═══ Trecho fornecido ═══

43% dos entrevistados se declararam mestiços ao IBGE de 2010. Quando esse número passar dos 50%, teremos cidadãos genética e culturalmente brasileiros. Então teremos à nossa disposição toda a potencialidade construída nesses 500 anos de miscigenação.
Um país por acaso
O Brasil só se tornou um país porque era e ainda é naturalmente grande e rico. Fosse pequeno e pobre, hoje seria um deserto. O objetivo dos portugueses era retirar daqui tudo que lhes fosse interessante e voltar a Portugal. A maioria deles, porém, não voltou. Havia fartura e enriquecimento bastante para segurá-los entre os trópicos. Ficaram e, sem querer, fizeram um país. Este é o primeiro grande detalhe da nossa história.
O segundo grande detalhe é que os europeus vinham sozinhos. Justamente porque não vinham para ficar. Deixavam noivas, esposas, pais e filhos prometendo voltar e ricos. Aliás, esta é a reclamação do Velho do Restelo de Os Lusíadas do Luís de Camões.
Os homens nasciam olhando para o mar e na primeira oportunidade abandonavam a terra em busca de fama e fortuna. Ficavam em Portugal as crianças, as mulheres e os velhos. Os rapazes, então, no Brasil, sem suas portuguesas, exercitavam sua sexualidade com nativas, africanas e assim se iniciou a miscigenação em terras brasileiras.
A estética da miscigenação é o terceiro grande detalhe da história do Brasil. As mulatas do Sargentelli atraíram centenas de milhares de turistas europeus obviamente porque a mistura de brancos com negros, índios, cafuzos, mamelucos, caboclos criou tipos físicos inéditos, originais. Os padrões de beleza originários dessas misturas só estimularam e aceleraram a intersecção genética no Brasil.
Os Estados Unidos da América também são evidentemente multiétnicos, mas não contam com os grandes detalhes que articularam a formação do povo brasileiro. Os nórdicos vieram à América para ficar, trouxeram suas famílias, formaram colônias e, circunstancialmente, não desenvolveram a estética da miscigenação.
Os norte-americanos, em regra, não se misturaram, apenas juntaram várias culturas já desenvolvidas para inaugurar uma nação onde o Estado pudesse garantir a liberdade, fomentar a prosperidade e assegurar as conquistas individuais.
A miscigenação psicogenética, no Brasil, trouxe consequentemente outras miscigenações: linguística, filosófica, religiosa, gastronômica, comportamental. Está em desenvolvimento uma língua brasileira, articula-se um pensamento culturalmente antropofágico, estuda-se o sincretismo religioso, tem carne seca na pizza, camarão na moranga e muito aos poucos estamos propondo um vestuário próprio a um país tropical.

═══ Dados fornecidos ═══

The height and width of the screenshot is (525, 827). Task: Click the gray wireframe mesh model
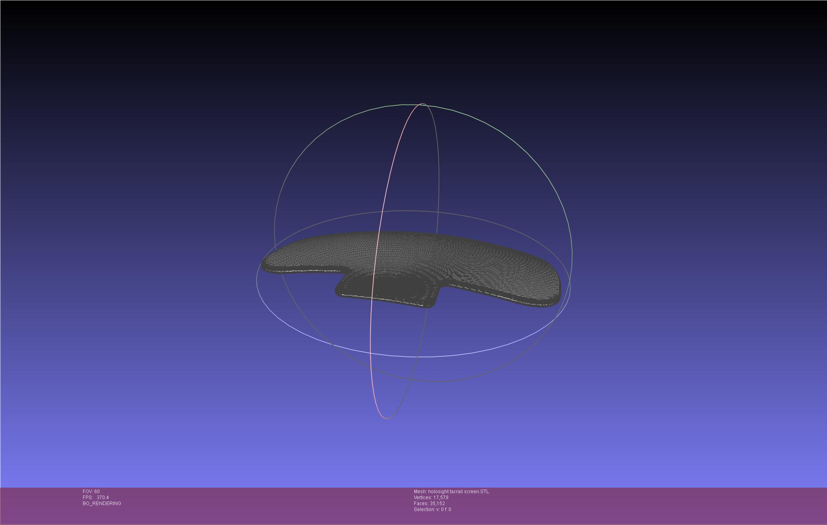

═══

- [Objetivo da tarefa]
Responda às perguntas abaixo com base no trecho fornecido.
1. Que porcentagem dos entrevistados se declarou mestiça ao IBGE de 2010?
2. Qual era o objetivo dos portugueses ao chegarem ao Brasil?
3. Quem ficava em Portugal quando os homens partiam em busca de fama e fortuna?

- [Resultado a seguir]
1. 43%.
2. Retirar daqui tudo que lhes fosse interessante e voltar a Portugal.
3. As crianças, as mulheres e os velhos.